==== PASSAGE SHOWN
Due to the pharmacological effects and the mechanism of action of memantine the following interactions may occur: The mode of action suggests that the effects of L-dopa, dopaminergic agonists, and anticholinergics may be enhanced by concomitant treatment with NMDA-antagonists such as memantine. The effects of barbiturates and neuroleptics may be reduced. Concomitant administration of memantine with the antispasmodic agents, dantrolene or baclofen, can modify their effects and a dosage adjustment may be necessary.
Concomitant use of memantine and amantadine should be avoided, owing to the risk of pharmacotoxic psychosis. Both compounds are chemically related NMDA-antagonist. The same may be true for ketamine and dextromethorphan (see also Precautions). There is one published case report on a possible risk also for the combination of memantine and phenytoin.
Other active substances such as cimetidine, ranitidine, procainamide, quinidine, quinine and nicotine that use the same renal cationic transport system as amantadine may also possible interact with memantine leading to a potential risk of increased plasma levels.
========
==== DATASET EXTRACT
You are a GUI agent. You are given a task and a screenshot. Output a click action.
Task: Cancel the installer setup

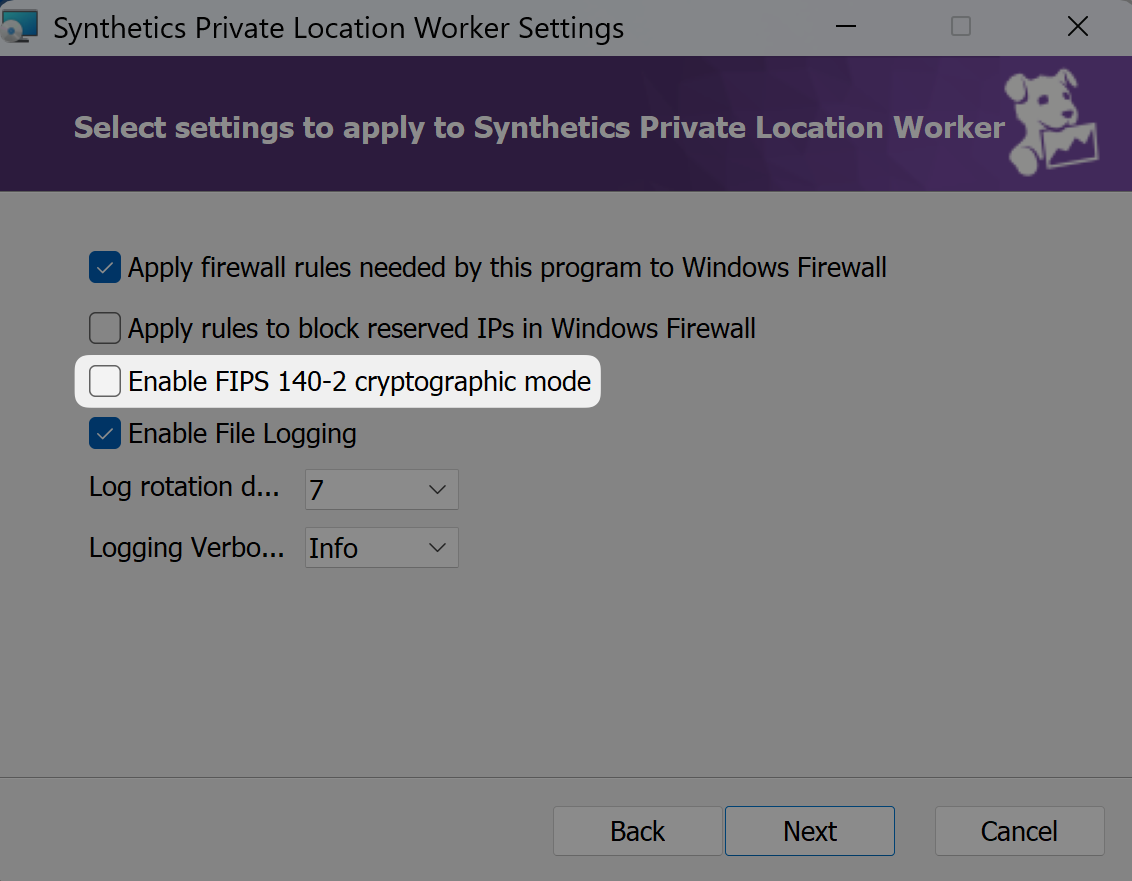1019,831
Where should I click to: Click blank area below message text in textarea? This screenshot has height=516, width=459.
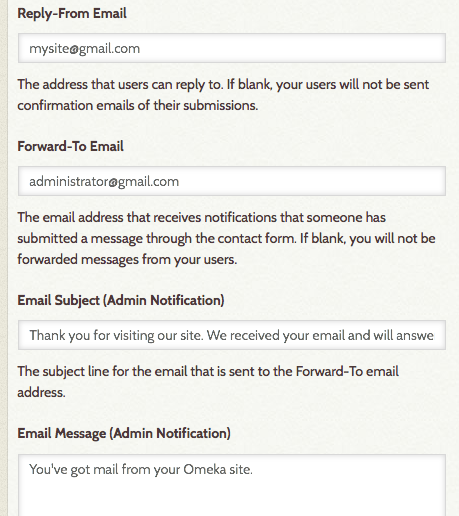(x=232, y=498)
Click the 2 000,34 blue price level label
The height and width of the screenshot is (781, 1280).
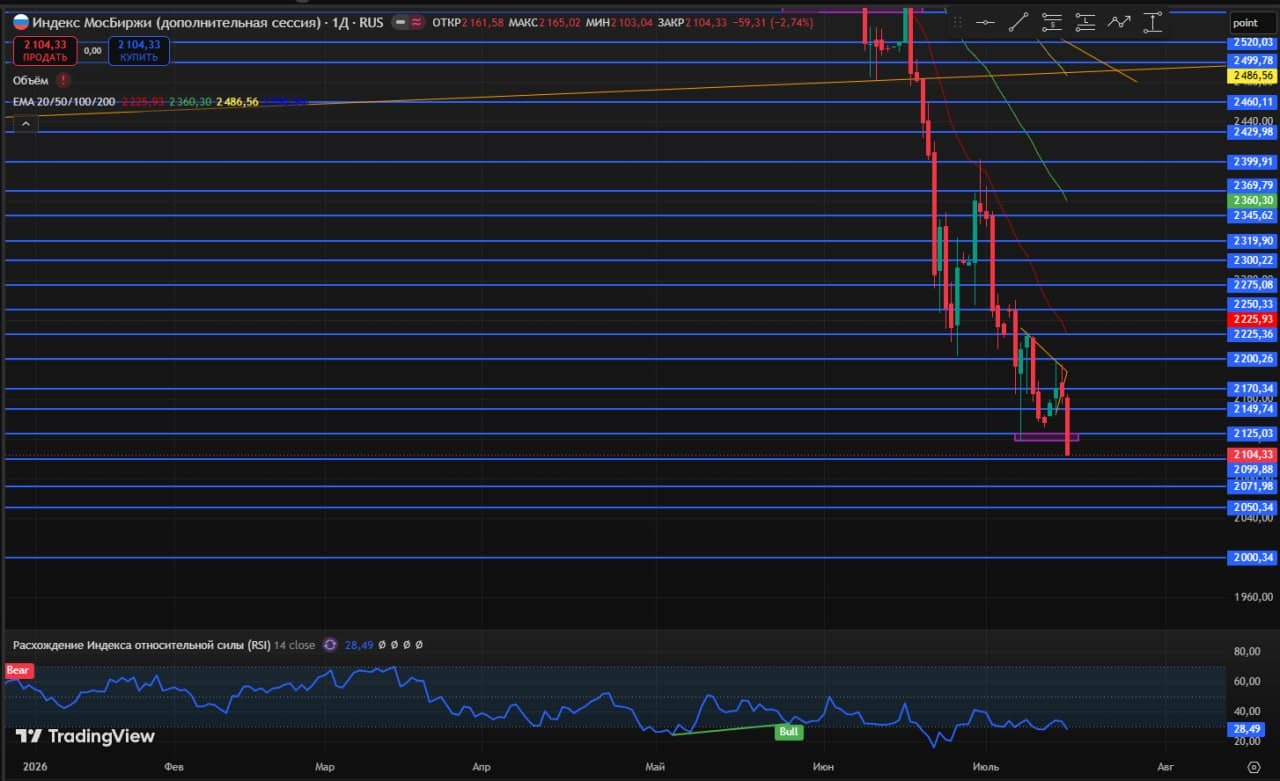pos(1253,558)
========
— WORK REQUEST A —
Answer these questions from the passage on memantine interactions:
(i) Which two antispasmodic agents does it name?
(ii) What risk is given as the reason to avoid using memantine and amantadine together?
(iii) What do cimetidine, ranitidine, procainamide, quinidine, quinine and nicotine share with amantadine?
— WORK REQUEST B —
Decide whether each statement agrees with the passage on memantine interactions, and support each answer with a quotation from it:
(i) Memantine may enhance the effects of barbiturates and neuroleptics.
(ii) One published case report describes a possible risk when memantine is combined with phenytoin.
(iii) Nicotine is among the substances that may interact with memantine.
— WORK REQUEST C —
Write out the part of the passage on memantine interactions starting with "Due to the pharmacological" and going on through "may be necessary.".

— EXERCISE SOLUTION A —
(i) Dantrolene and baclofen.
(ii) The risk of pharmacotoxic psychosis.
(iii) They use the same renal cationic transport system as amantadine.

— EXERCISE SOLUTION B —
(i) No: "The effects of barbiturates and neuroleptics may be reduced."
(ii) Yes: "There is one published case report on a possible risk also for the combination of memantine and phenytoin."
(iii) Yes: "Other active substances such as cimetidine, ranitidine, procainamide, quinidine, quinine and nicotine that use the same renal cationic transport system as amantadine may also possible interact with memantine"

— EXERCISE SOLUTION C —
Due to the pharmacological effects and the mechanism of action of memantine the following interactions may occur: The mode of action suggests that the effects of L-dopa, dopaminergic agonists, and anticholinergics may be enhanced by concomitant treatment with NMDA-antagonists such as memantine. The effects of barbiturates and neuroleptics may be reduced. Concomitant administration of memantine with the antispasmodic agents, dantrolene or baclofen, can modify their effects and a dosage adjustment may be necessary.